_WHAT YOU HAVE TO DO_:
Quote the listing word for word, from the line containing "Given: Cancel transfer" down through the line containing "Looking at the screenshot, I should 208,36.", and leave the pictures out.

===== THE INPUT =====

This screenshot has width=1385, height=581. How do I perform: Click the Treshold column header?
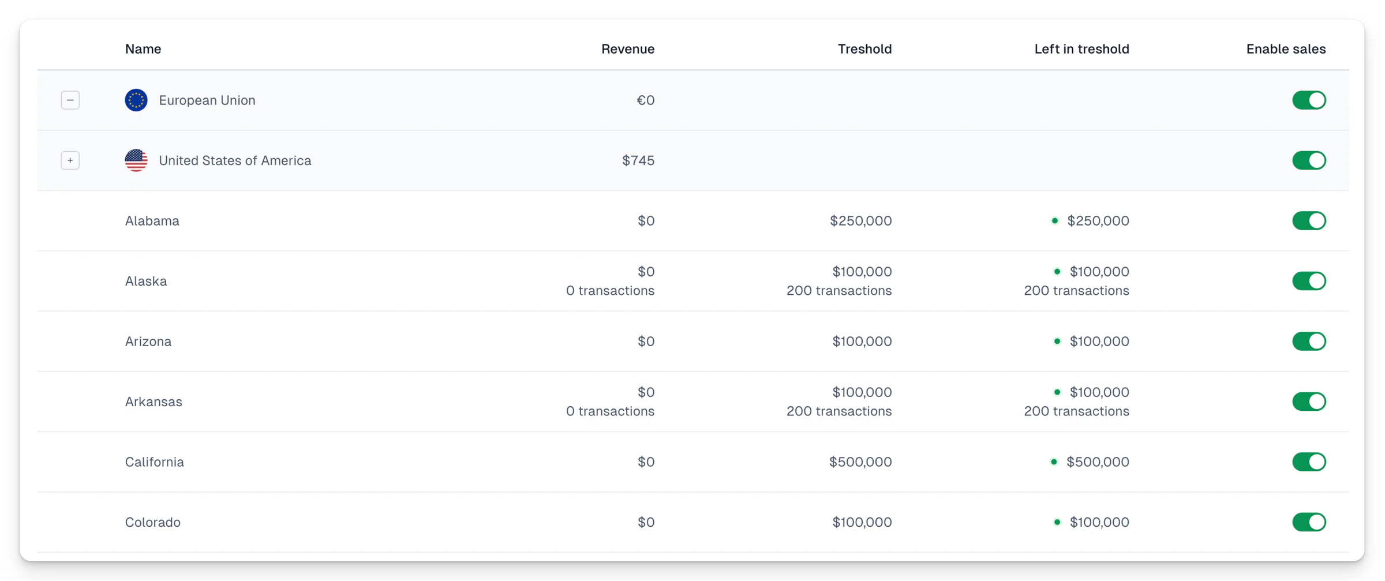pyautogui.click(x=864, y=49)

=====
===== THE INPUT =====

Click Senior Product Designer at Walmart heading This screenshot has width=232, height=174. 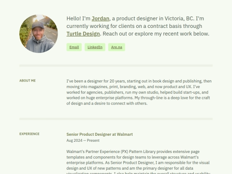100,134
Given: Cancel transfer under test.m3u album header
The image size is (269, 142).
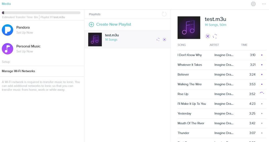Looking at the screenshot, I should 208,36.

=====
===== THE INPUT =====

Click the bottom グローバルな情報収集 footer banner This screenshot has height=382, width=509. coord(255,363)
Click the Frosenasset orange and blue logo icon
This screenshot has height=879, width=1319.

=====

_CORRECT RESPONSE_:
Given: Cancel transfer under test.m3u album header
The image size is (269, 142).
Looking at the screenshot, I should 208,36.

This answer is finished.